Roland Barthes『零度のエクリチュール』(1953, 1964)

『零度のエクリチュール』はフランスにおいて、langue、あるいはstyleの歴史ではなく、文字(文学・文章)言語の歴史を追うことを目的とした作品である。(p.6)
バルトは、ブルジョワジーのイデオロギー的単一性が続いている間は、作家とは普遍性の証人であった。この意識は1850年ごろ終焉をむかえる。それはフローベールにとって「オブジェ」という対象物になり、形式の制作が始まり、そしてマラルメによる言語の破壊(いわゆる指示対象の不在ということか?)となる。p.6.

 Langueとstyleは人間の歴史的事実の外側にあるということか。バルトはこれら二つは「時間と生物学的人間の自然な所産」と述べ、それを「文法の規範や文体の常数」と言い換えている。それにたいして文字言語は「歴史的な連帯行為」であるとする。文字言語には選択とその選択の制限が働く。作家はある文学言語を選択し、また過去の全体を含みこんで活動をしていく。p.15.

 歴史的な行為である以上、そこにはイデオロギーが発生する。それは政治的ディスクールにおいて顕著となる。知識人的エクリチュールも同様である。これらは制度であり、「わたし」はそれによって拘束され、「形式」は自律的なオブジェになる。p.25.

 古典主義的言語は、個人や意味の創造、偶発性を欠いた言語であり、伝統への厳格な依拠によって中性化され、語彙は慣用としての語彙であり、その語を集め、関係づける表現術なのである。したがって修辞や決まり文句は語と語の関係によって成り立っているもので、驚きを生むことはない。このような古典主義的言語は、ある集団に閉じられた社会的な言語であり、その集団の人々の間を流通するという意味において、厳しい法則をもっていながらも本質的にはひとつのパロールである。p.44.
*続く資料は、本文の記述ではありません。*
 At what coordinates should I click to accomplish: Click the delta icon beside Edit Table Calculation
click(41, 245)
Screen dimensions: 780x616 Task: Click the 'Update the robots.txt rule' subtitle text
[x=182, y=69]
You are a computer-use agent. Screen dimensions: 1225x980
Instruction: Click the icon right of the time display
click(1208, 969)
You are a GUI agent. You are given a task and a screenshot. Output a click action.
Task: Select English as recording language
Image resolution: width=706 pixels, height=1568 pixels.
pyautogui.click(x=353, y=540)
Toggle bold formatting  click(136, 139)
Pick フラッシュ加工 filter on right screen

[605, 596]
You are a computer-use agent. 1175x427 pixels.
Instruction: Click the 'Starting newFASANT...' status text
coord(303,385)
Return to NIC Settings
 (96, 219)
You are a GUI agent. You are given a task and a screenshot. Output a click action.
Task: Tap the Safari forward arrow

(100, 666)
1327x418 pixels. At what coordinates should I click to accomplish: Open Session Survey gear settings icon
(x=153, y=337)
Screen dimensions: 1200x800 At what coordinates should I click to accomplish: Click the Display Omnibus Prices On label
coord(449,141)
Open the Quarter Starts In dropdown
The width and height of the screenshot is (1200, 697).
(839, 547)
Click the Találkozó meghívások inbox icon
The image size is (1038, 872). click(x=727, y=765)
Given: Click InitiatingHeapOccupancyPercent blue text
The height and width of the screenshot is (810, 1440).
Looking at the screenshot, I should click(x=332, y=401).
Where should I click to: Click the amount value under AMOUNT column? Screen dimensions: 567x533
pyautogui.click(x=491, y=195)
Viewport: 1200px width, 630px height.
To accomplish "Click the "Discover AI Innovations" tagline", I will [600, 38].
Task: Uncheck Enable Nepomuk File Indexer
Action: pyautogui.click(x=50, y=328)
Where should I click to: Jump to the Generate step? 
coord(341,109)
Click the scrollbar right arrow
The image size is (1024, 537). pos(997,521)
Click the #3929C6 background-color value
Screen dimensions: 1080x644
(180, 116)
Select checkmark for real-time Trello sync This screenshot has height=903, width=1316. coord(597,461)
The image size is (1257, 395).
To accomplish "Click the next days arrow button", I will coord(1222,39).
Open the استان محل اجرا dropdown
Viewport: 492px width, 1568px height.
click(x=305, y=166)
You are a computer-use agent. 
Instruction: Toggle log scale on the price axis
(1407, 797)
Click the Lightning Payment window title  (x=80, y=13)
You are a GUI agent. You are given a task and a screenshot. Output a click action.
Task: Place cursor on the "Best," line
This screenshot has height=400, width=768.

 この文字言語が現れるのは、まず言語が国民的に構成され、それが否定性を帯びるようになる、すなわち、起源や正当性を問題にすることなく、禁じられているものと許可されているものをと隔てる地平線となるときである。そしてこのとき言語は、時間的推移というものを離れ、普遍的なものとなる。そしてこのときとはフランス社会においてブルジョワが勝利をおさめたときである。したがって、それは、民衆の自然発生的な主観性による文法的手続きを純化することによって、作られた階級的な言語である。p.52.

 ここで問題になるのは修辞、すなわち言述の秩序だけであり、道具的、装飾的な単一の文字言語だけが存在する。このイデオロギーは革命をくぐりぬけて1848年までつづくことになる。ロマン主義も道具性という古典主義言語の本質を保持しているのである。p.53.

 1850年以降、ヨーロッパ人口の増大、近代資本主義の台頭、社会における階級分裂と自由主義の幻想の崩壊という3つの歴史的事実が、ブルジョワ・イデオロギーの単一性、普遍性を終焉させ、文字言語は以後多様化し、作家たちは、みずからのおかれた条件そのものの不安定さという悲劇をかかえることになるのである。p.56.

 言語は、古典主義自体には共有財産であり、使用価値を持っていたわけだが、これ以降、作家たちは職人のように自らの形式を彫琢することなり、この価値は労働価値へと転化する。この職人芸的文字言語もブルジョワ的遺産の内部にあり、決して秩序を乱すことはなかった。これらの作家は文字言語を解放するのではなく、自らを正統化できる言語を創造する。そして解体をめざす作家は、基本的には書くことの不可能性、言語の崩壊、そして沈黙へと陥る。もうひとつの解決策は中性の文字言語の創造である。それは直説法的な言語、否定的な法であり、社会的、神話的性格は廃棄される。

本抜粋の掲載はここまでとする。